In the current investigation, the dataset architecture was meticulously designed to encompass four distinct subsets for the purpose of training and evaluating the predictive model. The primary training dataset, denoted as TRP, was compiled with an equal representation of 490 tumor homing peptides (THPs) and 490 non-THP sequences. A smaller training subset, referred to as TRS, was also constructed with a balanced distribution of 350 THPs and 350 non-THPs. To independent validation, two additional datasets were curated. The Primary independent test dataset (ITP) was assembled with 161 THPs and 161 non-THPs, while the smaller independent test dataset (ITS) comprised 119 THPs and an equivalent number of non-THP sequences. These datasets were originally created and characterized in a prior study (Shoombuatong et al. 2019). The THP samples were meticulously selected from the TumorHoPe database (Kapoor et al. 2012), ensuring their experimental verification as tumor-seeking peptides. Conversely, the non-THP counterparts were randomly selected from the SwissProt database (Bairoch 2000), which are not in TumorHoPe database without any overlap with THP dataset, providing a diverse and representative control group. A comprehensive summary of the training and independent test datasets, including the number of samples and their respective sources, is provided in Table 1. This structured approach to dataset curation facilitates a robust evaluation of the model’s performance across various conditions, enhancing the reliability and generalizability of the findings. Table 1. shows the training and test dataset for LLM4THP. And the distribution of peptide sequence length in Primary dataset and Small dataset is shown in Supplementary Figure S1.

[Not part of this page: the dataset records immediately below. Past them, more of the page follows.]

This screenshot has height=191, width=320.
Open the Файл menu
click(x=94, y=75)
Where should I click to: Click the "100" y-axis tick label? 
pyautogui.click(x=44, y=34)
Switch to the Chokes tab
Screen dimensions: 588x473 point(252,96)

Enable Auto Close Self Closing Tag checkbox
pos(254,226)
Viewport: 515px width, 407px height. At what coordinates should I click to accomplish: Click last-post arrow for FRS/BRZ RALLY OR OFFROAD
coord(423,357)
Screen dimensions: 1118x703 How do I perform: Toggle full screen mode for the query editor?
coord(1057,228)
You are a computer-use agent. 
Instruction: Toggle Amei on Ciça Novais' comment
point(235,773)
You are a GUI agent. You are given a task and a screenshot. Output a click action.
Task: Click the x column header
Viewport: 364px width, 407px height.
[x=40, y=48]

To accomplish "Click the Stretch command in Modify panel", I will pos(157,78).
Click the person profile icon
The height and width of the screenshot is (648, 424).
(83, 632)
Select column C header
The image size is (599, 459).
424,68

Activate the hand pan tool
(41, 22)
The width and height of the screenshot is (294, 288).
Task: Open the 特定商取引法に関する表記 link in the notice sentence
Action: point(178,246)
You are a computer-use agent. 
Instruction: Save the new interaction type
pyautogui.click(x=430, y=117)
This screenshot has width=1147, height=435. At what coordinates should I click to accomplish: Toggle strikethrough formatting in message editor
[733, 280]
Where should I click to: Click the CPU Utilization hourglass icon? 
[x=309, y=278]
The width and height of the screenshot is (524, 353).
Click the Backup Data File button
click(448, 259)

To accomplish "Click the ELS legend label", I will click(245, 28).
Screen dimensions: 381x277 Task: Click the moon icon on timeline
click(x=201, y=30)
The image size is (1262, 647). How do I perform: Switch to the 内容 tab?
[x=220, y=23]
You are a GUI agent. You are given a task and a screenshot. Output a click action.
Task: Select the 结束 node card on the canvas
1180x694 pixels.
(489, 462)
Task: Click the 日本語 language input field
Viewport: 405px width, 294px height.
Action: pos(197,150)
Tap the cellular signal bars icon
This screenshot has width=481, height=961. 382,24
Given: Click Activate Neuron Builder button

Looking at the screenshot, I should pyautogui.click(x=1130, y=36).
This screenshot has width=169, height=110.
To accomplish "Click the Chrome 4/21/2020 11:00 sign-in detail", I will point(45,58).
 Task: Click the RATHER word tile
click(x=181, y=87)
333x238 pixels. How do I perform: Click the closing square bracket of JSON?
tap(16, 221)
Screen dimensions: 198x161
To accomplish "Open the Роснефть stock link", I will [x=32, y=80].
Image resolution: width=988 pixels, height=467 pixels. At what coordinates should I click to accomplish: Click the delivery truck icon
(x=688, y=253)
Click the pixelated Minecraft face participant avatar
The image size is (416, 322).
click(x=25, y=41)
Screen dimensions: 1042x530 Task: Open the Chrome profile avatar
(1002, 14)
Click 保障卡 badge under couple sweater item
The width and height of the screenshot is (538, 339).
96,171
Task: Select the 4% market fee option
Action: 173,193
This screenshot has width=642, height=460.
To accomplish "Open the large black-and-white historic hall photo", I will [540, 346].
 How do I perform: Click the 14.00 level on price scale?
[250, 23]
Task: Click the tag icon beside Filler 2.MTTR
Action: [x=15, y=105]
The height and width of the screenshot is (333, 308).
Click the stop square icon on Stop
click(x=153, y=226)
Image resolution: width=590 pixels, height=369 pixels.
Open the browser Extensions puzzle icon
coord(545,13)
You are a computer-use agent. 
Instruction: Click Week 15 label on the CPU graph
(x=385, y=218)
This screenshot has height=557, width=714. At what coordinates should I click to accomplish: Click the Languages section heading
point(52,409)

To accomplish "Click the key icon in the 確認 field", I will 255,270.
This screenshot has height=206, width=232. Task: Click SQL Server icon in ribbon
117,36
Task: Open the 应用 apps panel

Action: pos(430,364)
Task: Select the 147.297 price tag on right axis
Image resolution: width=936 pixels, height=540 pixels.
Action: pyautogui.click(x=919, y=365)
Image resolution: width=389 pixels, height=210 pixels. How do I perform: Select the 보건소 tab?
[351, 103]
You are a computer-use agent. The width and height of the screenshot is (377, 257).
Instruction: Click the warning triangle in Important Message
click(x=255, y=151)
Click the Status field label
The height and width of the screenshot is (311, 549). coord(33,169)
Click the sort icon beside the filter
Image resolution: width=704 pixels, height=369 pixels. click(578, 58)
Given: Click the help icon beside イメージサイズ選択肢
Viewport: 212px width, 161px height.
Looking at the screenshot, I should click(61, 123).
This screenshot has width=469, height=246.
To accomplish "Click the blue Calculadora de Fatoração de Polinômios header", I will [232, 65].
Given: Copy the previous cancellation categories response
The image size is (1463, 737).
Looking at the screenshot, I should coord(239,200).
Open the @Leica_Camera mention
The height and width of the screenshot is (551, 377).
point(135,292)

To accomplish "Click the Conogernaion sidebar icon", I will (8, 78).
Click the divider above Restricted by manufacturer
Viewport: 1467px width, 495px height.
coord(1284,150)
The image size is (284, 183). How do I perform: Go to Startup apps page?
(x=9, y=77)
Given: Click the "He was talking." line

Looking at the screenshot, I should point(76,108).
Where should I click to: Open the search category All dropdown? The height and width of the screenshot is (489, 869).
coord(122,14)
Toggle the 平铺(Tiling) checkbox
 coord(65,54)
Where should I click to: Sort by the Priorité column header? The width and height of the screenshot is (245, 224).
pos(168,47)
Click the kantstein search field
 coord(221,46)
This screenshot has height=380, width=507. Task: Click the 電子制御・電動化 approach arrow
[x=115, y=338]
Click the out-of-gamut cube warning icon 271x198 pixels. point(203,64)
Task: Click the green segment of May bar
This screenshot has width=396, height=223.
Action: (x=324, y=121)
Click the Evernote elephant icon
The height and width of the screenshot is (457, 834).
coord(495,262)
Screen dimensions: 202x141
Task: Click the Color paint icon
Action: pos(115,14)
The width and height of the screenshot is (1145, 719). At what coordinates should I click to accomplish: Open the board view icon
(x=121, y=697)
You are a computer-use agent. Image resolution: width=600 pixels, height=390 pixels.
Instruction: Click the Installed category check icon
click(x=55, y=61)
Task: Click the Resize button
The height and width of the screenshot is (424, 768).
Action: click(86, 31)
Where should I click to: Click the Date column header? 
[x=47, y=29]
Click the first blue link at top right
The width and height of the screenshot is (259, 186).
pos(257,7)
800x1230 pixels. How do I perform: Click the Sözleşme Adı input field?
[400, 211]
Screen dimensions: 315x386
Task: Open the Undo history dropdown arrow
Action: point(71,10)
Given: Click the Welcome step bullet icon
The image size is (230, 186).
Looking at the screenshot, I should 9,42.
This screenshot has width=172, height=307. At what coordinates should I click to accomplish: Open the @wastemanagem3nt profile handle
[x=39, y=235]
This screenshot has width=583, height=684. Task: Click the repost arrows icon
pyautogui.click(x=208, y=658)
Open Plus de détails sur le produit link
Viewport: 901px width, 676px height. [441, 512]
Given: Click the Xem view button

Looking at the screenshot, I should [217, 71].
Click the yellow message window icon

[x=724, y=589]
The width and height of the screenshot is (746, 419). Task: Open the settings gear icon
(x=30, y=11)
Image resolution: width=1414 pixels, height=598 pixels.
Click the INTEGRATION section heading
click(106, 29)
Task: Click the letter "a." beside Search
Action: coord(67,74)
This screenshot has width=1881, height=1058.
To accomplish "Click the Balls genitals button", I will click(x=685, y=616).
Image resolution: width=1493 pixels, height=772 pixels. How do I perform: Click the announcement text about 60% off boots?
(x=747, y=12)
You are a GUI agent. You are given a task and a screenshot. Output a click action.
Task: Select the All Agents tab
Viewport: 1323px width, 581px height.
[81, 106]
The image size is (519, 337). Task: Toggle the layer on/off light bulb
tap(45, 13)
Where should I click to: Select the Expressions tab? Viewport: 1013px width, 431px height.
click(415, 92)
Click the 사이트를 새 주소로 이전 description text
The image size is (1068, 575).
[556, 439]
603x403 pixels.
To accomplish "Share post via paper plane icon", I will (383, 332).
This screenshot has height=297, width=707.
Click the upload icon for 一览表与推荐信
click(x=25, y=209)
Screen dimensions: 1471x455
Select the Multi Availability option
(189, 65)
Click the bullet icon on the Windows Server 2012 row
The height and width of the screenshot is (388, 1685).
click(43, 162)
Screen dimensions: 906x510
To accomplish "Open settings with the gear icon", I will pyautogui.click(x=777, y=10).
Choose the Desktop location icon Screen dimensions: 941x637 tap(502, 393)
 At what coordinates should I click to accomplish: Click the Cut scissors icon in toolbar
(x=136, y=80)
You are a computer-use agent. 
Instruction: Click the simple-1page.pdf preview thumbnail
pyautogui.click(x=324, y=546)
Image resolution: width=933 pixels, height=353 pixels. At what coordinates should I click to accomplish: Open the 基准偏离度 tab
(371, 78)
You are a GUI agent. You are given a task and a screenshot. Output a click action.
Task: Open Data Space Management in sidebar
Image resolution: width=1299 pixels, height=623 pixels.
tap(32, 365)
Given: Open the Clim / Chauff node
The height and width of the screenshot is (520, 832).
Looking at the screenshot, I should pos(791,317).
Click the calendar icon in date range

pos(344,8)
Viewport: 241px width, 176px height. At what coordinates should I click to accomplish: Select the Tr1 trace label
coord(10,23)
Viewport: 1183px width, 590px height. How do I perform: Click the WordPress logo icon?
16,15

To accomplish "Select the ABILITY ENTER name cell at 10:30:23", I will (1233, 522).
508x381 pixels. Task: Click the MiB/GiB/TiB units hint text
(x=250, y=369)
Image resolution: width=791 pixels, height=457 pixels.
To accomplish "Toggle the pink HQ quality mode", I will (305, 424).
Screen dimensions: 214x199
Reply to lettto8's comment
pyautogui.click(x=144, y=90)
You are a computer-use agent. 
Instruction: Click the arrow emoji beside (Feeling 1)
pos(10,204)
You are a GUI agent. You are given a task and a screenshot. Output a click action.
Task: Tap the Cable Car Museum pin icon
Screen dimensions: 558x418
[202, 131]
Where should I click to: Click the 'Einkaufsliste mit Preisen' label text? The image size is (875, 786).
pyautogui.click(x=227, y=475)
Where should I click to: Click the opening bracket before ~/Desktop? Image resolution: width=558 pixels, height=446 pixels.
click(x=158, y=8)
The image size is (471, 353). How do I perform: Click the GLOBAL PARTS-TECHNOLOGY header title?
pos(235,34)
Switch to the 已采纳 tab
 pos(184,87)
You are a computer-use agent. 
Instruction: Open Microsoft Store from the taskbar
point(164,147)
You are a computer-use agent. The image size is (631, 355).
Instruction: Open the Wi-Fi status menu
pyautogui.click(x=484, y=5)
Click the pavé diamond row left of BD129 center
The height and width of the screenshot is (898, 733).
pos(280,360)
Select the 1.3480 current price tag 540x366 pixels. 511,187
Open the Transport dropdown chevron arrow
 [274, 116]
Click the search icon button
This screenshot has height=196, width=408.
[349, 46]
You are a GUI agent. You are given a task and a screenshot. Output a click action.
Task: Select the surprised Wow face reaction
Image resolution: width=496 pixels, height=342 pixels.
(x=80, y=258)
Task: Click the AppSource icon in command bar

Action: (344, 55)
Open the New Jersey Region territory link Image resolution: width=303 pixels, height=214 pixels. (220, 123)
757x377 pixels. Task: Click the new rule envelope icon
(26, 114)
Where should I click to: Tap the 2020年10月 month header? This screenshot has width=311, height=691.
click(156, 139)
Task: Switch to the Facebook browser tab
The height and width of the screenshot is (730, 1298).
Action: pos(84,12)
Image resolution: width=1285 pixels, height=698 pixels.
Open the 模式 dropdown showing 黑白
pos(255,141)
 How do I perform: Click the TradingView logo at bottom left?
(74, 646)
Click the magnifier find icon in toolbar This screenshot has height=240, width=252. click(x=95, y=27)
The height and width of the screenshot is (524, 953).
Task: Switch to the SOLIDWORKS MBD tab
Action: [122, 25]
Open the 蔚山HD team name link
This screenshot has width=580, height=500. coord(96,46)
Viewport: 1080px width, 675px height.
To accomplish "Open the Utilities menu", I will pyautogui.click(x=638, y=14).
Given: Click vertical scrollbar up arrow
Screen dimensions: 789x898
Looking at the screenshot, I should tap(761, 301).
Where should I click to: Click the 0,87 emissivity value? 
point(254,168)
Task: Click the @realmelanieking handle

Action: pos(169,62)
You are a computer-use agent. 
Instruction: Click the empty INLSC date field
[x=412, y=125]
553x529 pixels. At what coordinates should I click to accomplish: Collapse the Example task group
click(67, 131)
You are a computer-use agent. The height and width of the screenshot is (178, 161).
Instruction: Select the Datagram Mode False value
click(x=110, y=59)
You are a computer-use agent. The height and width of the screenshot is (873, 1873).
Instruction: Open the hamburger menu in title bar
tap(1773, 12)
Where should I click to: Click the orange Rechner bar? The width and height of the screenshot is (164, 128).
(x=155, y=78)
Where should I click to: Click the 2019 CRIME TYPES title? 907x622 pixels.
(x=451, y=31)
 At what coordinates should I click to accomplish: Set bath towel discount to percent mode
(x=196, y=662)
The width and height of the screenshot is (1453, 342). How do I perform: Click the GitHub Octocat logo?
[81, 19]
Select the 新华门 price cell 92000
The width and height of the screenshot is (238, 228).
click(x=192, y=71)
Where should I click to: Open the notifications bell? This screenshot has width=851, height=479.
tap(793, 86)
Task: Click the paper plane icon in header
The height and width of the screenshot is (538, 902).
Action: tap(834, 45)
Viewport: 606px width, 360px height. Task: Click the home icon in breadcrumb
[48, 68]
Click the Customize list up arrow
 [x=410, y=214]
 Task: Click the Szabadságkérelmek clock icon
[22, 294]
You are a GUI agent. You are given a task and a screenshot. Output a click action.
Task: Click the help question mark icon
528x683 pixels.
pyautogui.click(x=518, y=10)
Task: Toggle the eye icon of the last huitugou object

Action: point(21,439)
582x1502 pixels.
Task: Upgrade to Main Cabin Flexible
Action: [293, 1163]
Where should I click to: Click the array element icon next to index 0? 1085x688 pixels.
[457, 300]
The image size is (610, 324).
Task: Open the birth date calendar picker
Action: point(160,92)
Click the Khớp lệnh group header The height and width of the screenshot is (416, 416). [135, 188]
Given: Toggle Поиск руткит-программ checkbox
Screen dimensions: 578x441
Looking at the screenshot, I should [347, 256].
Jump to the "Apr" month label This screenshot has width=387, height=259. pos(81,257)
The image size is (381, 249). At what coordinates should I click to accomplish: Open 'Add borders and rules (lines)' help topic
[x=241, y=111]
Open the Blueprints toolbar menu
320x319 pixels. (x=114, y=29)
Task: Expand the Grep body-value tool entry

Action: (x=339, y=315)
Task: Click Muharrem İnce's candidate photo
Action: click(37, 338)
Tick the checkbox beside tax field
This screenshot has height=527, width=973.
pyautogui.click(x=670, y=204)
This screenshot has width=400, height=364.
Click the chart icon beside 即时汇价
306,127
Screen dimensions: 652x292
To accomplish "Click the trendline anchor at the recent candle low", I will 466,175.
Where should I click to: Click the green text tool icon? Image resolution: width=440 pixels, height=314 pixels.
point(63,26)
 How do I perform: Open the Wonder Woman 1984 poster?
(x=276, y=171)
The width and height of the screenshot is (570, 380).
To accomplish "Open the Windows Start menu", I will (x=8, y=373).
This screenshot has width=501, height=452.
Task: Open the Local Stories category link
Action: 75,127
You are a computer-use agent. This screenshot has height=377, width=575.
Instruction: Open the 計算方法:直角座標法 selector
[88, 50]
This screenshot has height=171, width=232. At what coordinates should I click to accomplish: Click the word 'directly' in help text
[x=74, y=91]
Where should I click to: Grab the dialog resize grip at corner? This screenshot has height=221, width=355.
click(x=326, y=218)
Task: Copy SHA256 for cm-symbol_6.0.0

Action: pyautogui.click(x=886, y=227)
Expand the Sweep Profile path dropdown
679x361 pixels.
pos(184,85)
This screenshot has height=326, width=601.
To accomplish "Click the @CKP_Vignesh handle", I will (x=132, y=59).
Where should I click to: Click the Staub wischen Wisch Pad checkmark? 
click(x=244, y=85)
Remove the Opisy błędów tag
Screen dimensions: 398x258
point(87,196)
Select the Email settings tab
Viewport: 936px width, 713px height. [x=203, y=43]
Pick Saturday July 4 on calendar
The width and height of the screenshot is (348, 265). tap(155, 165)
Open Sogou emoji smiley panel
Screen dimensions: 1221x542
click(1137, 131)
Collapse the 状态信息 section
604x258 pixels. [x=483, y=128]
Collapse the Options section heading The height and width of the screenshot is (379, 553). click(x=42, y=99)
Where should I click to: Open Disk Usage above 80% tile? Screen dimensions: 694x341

Table 1 The training and test dataset

Methods

Peptide sequence encoding

Sequence encoding features by protein large language model

a. Evolutionary scale modeling 2

Evolutionar scale mody Scale Model 2 (Lin et al. 2023), abbreviated ESM2, is another protein large language model that uses a massive corpus of protein sequences to train a deep neural network architecture to capture the subtle evolutionary links and functional features of amino acids. ESM2 can construct highly informative and context-aware embeddings of protein sequences. The various hidden layer outputs in ESM2 produce varying output dimensions. ESM2 has six alternative implementations, including esm2_t48_15B_UR50D (5120), esm2_t36_3B_UR50D (2560), esm2_t33_650M_UR50D (1280), esm2_t30_150M_UR50D (640), esm2_t12_35M_UR50D (480), and esm2_t6_8M_UR50D (320). esm2_t48_15B_UR50D indicates that this model has 15 billion parameters and 48 attention layers trained on the UniRef50 (UR50D) protein dataset with 5120 output dimensions. esm2_t33_650M_UR50D indicates that this model has 650 million parameters and 33 attention layers trained on the UniRef50 (UR50D) protein dataset with 1280 output dimensions. Other ESM2 models use the same formats as the two mentioned above. Different ESM2 implements represent different output dimensions. For example, esm2_t33_650M_UR50D can encode the \(Se{q_p}\) with sequence length L to a matrix with dimension L × 1280. Furthermore, due to the varying lengths of the peptides, we calculate the mean of the matrix along the length direction to obtain a vector with dimensions 1280. As a result, using the encoder methods described above, a peptide sequence can be converted into 1280-dimensional vectors. In this research, we choose esm2_t33_650M_UR50D as an encoder to represent peptide sequence since its output can carry most encoded information in a not-too-high dimension vector.

b. Prot_T5_XL_UniRef50

Prot-T5_XL_UniRef50 (Pratyush et al. 2024) are the second pre-trained large language models for protein sequence representation. These T5-based models, trained on enormous protein sequence databases, can create informative representations for a variety of biological applications. The UniRef50 dataset (Suzek et al. 2015) contains over 90 million protein sequences. Both models use extra-large architecture, which has deeper and wider neural networks than the original T5 model, allowing Prot-T5_XL_UniRef50 to capture more complicated patterns and correlations within protein sequences. Prot-T5_XL_UniRef50’s powerful pre-trained representations can be fine-tuned for a variety of downstream applications, including protein function prediction, binding site prediction and protein-protein interaction prediction.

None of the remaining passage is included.